**Work to do**
Format each line of the records below as a numbered list, leaving out blank lines and any pictures.

**Data extract**
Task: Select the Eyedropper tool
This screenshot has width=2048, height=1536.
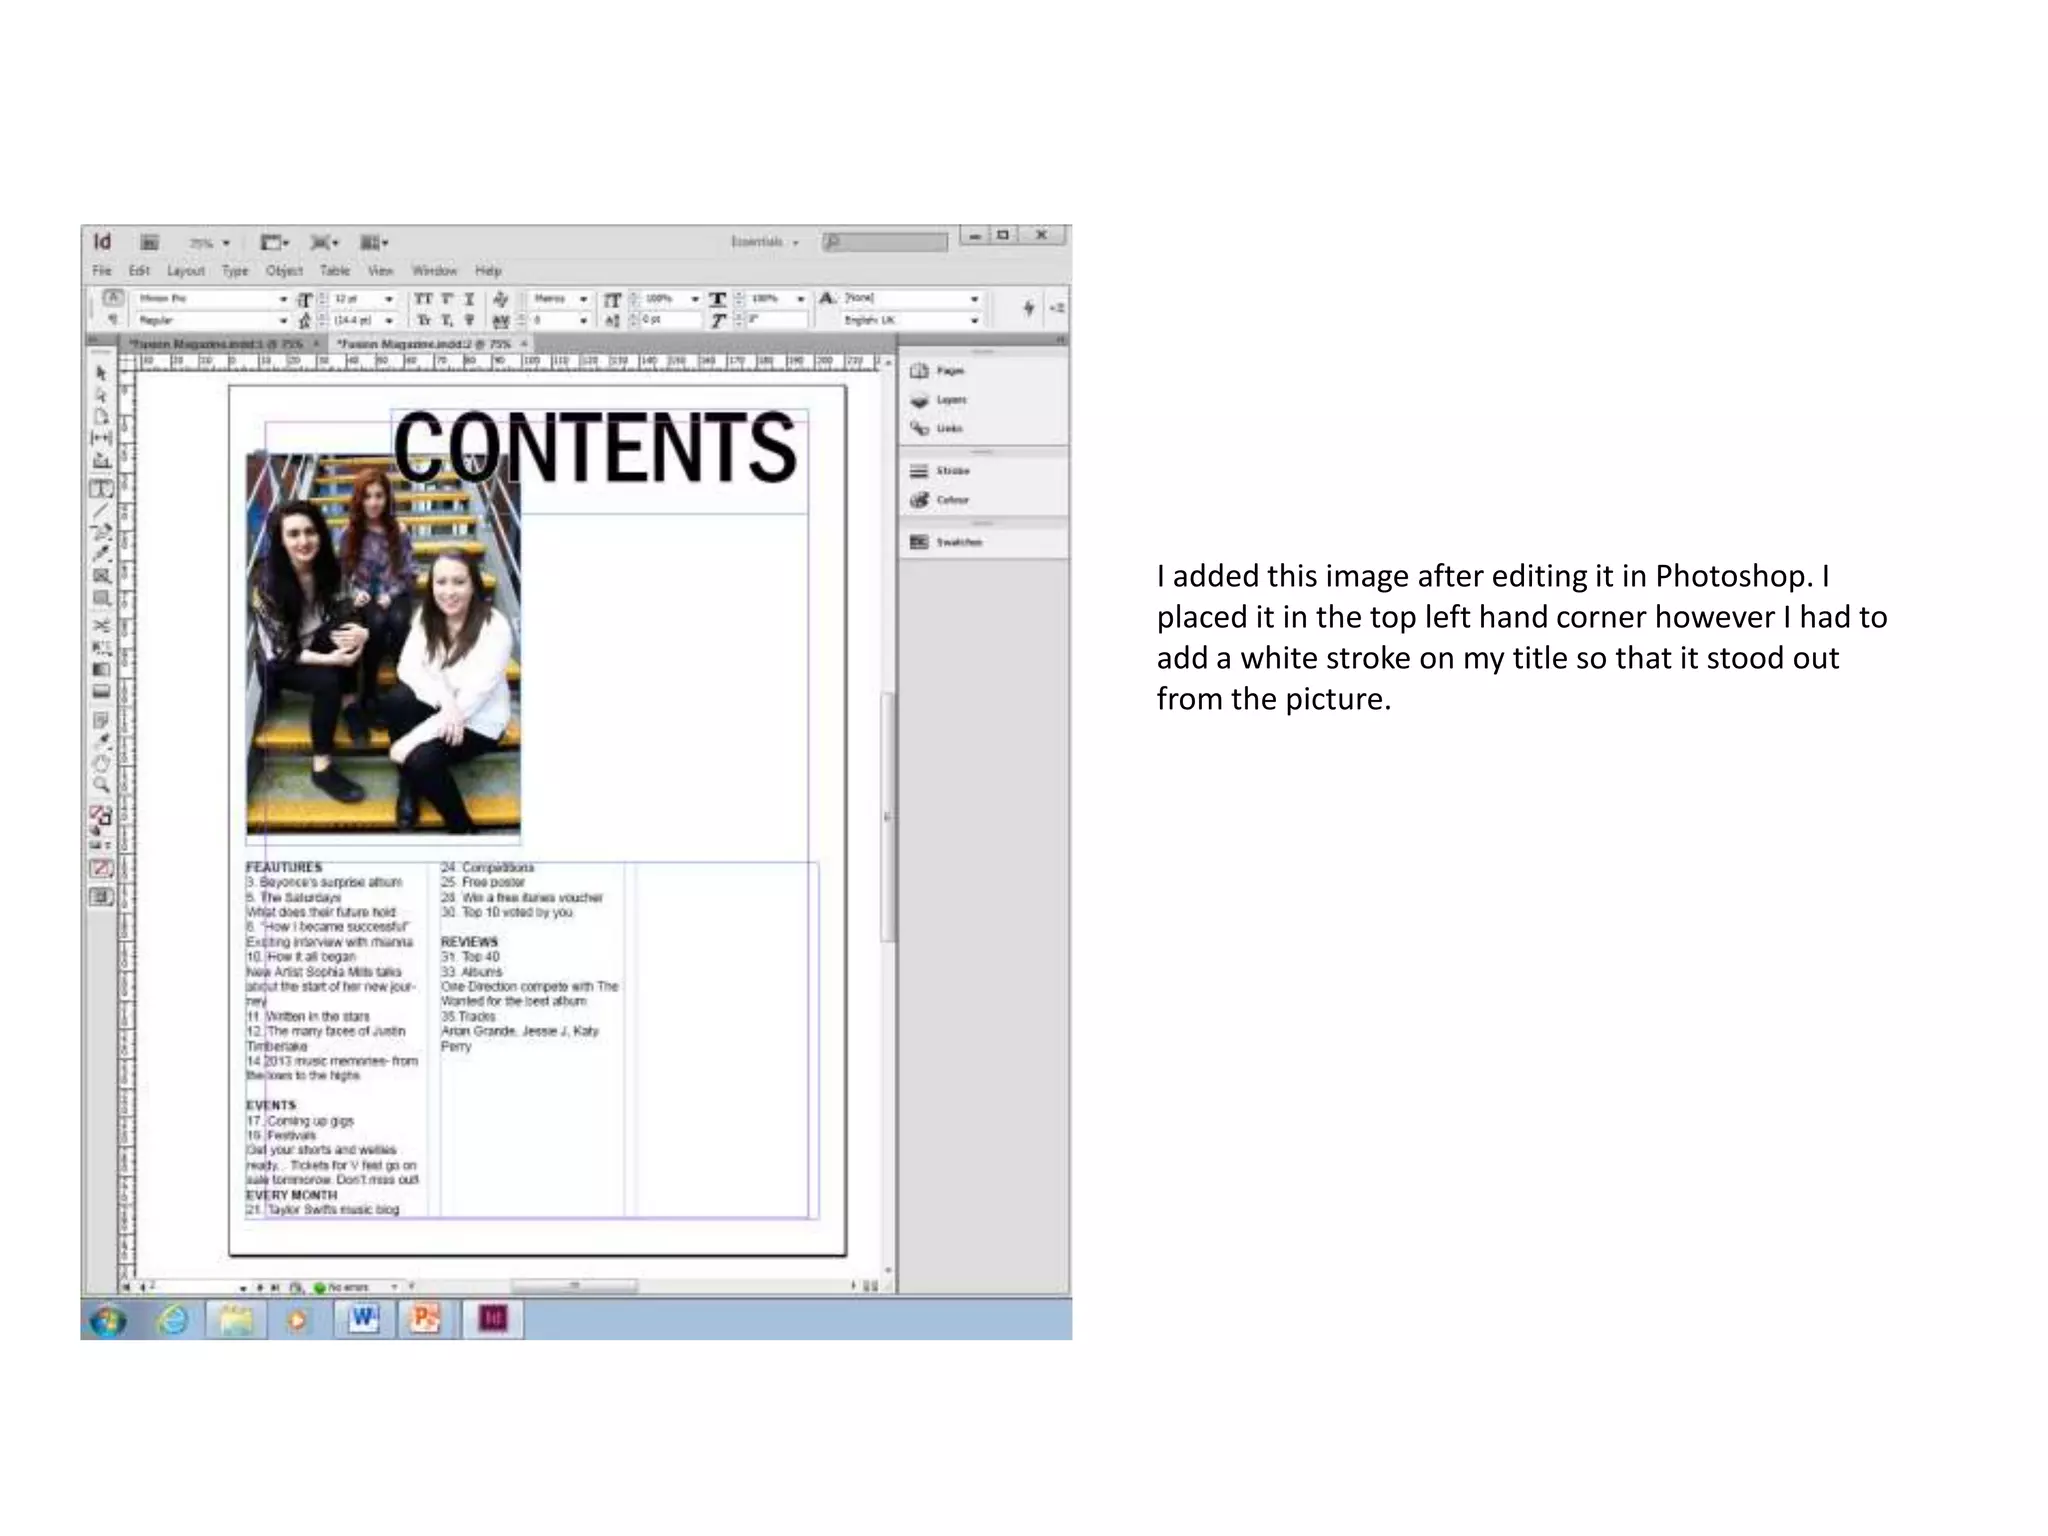Action: coord(101,743)
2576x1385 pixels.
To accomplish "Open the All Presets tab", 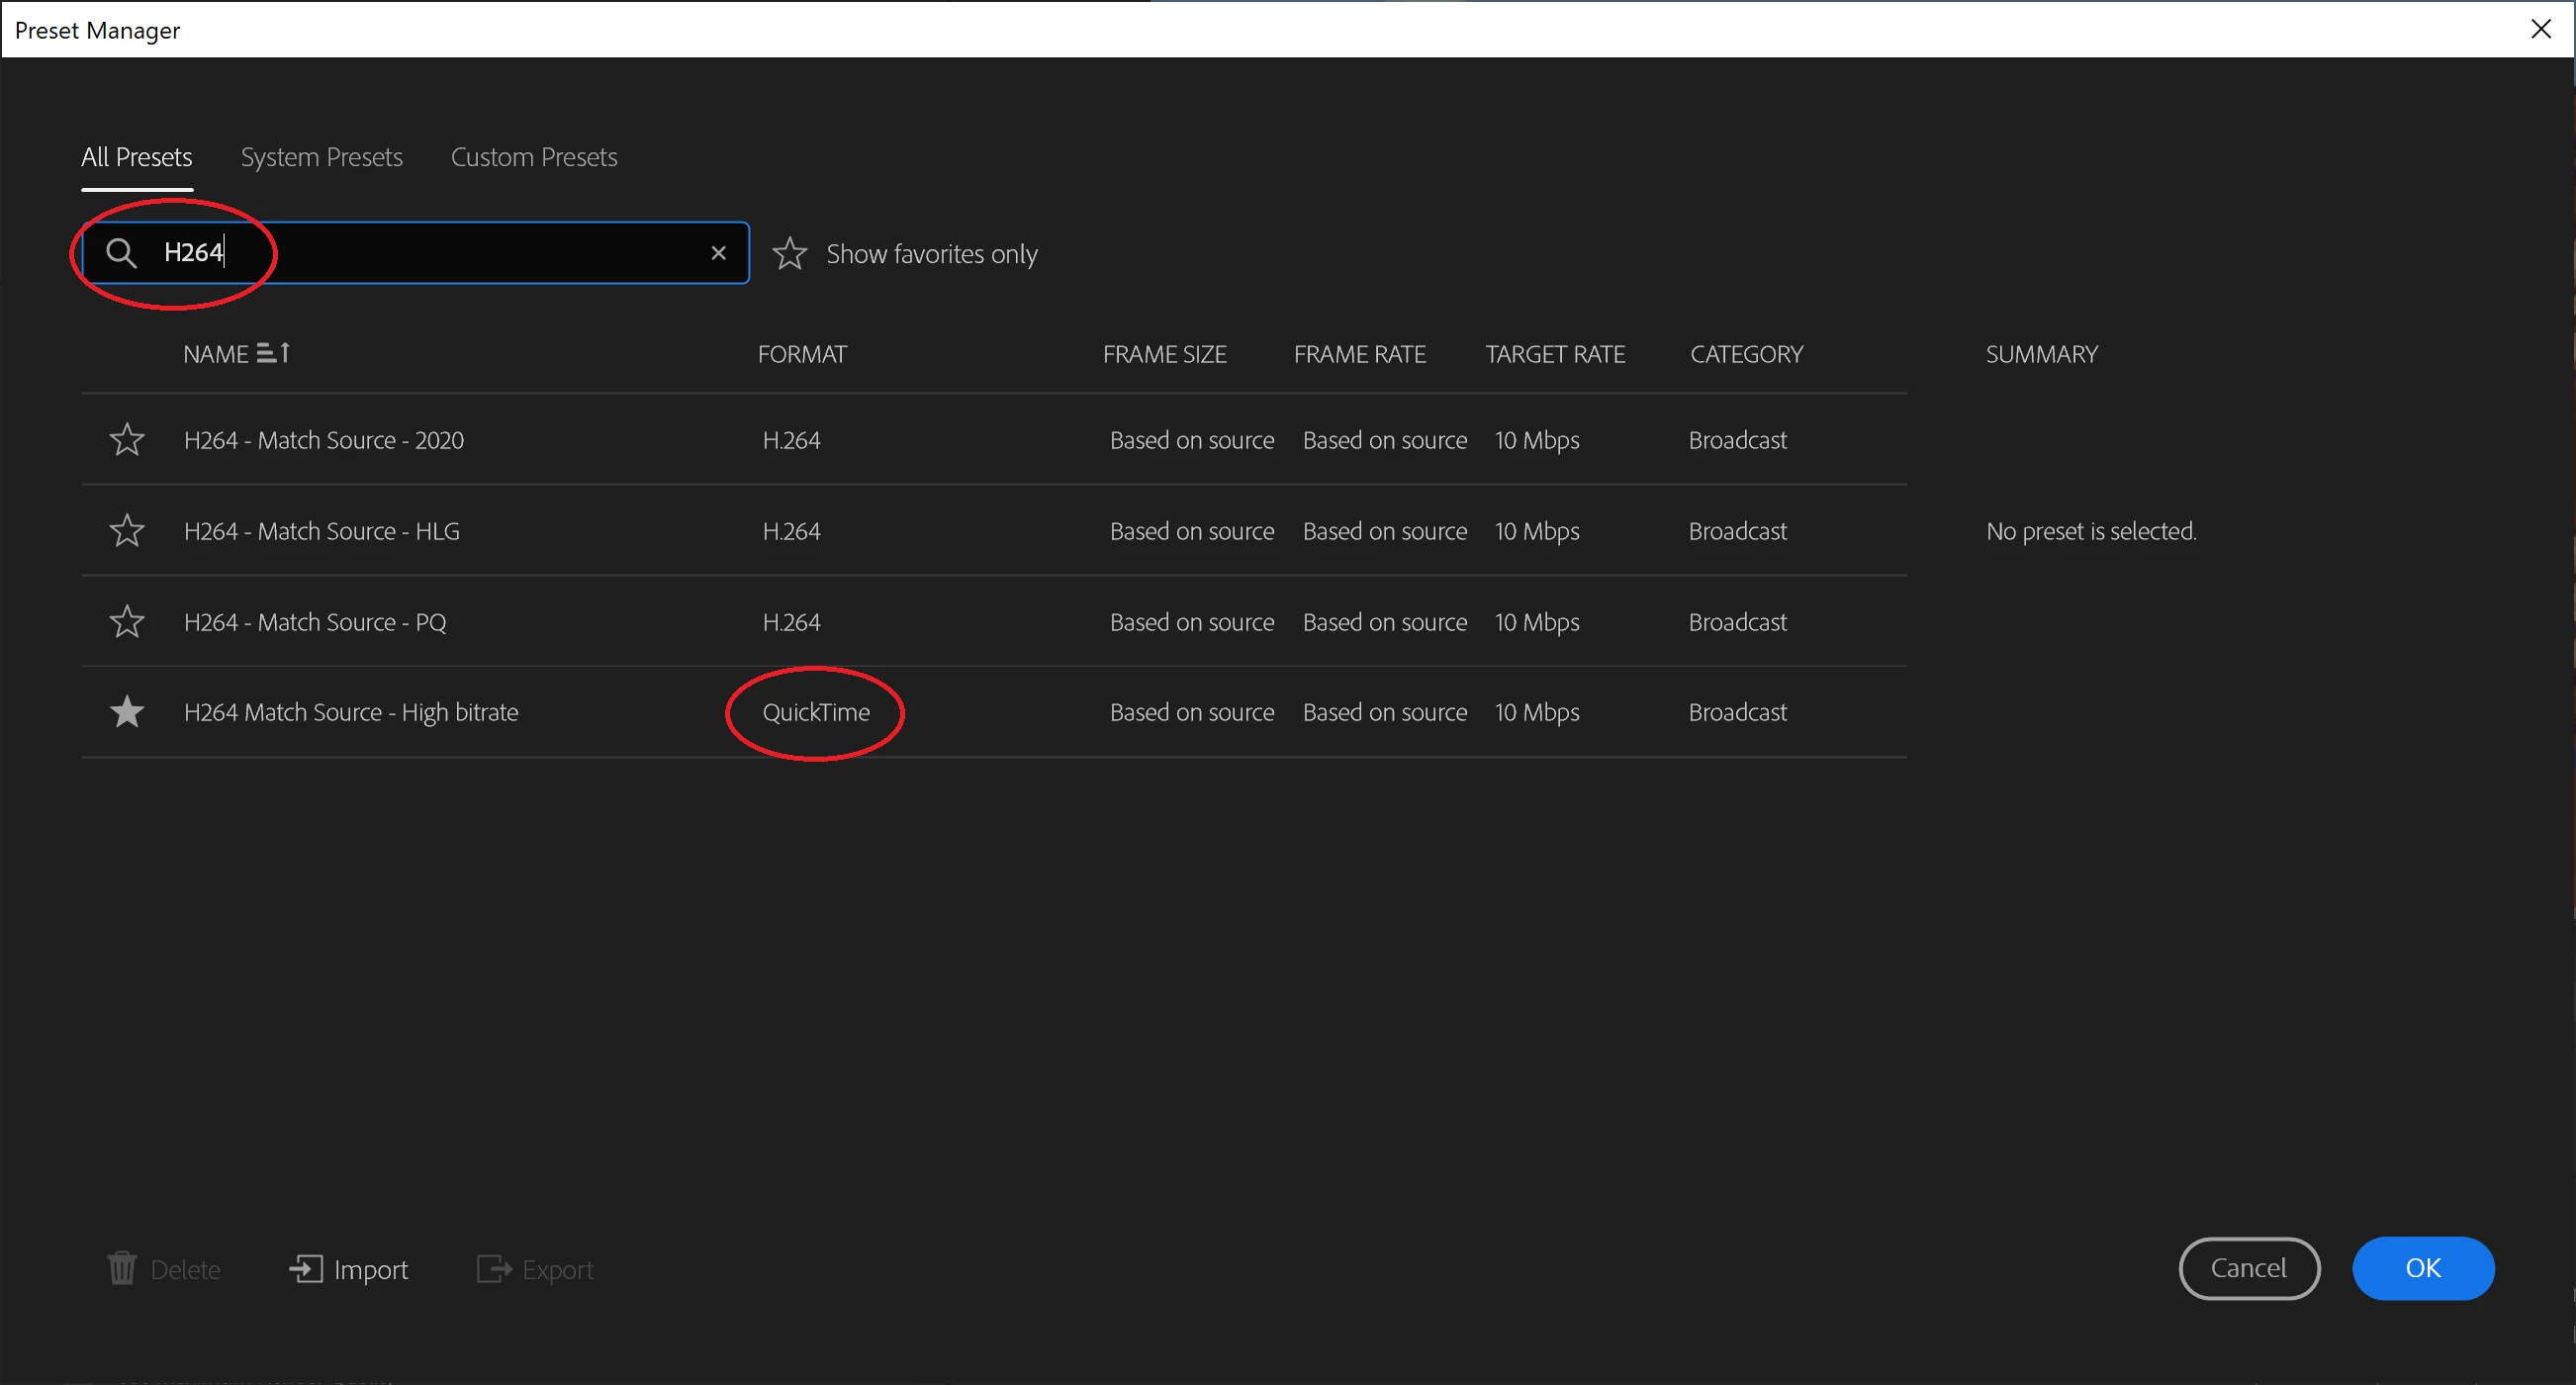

**Solution to this problem**
1. Task: Select the Eyedropper tool
2. This screenshot has width=2048, height=1536.
3. Action: coord(101,743)
4. 2576x1385 pixels.
5. To accomplish "Open the All Presets tab", 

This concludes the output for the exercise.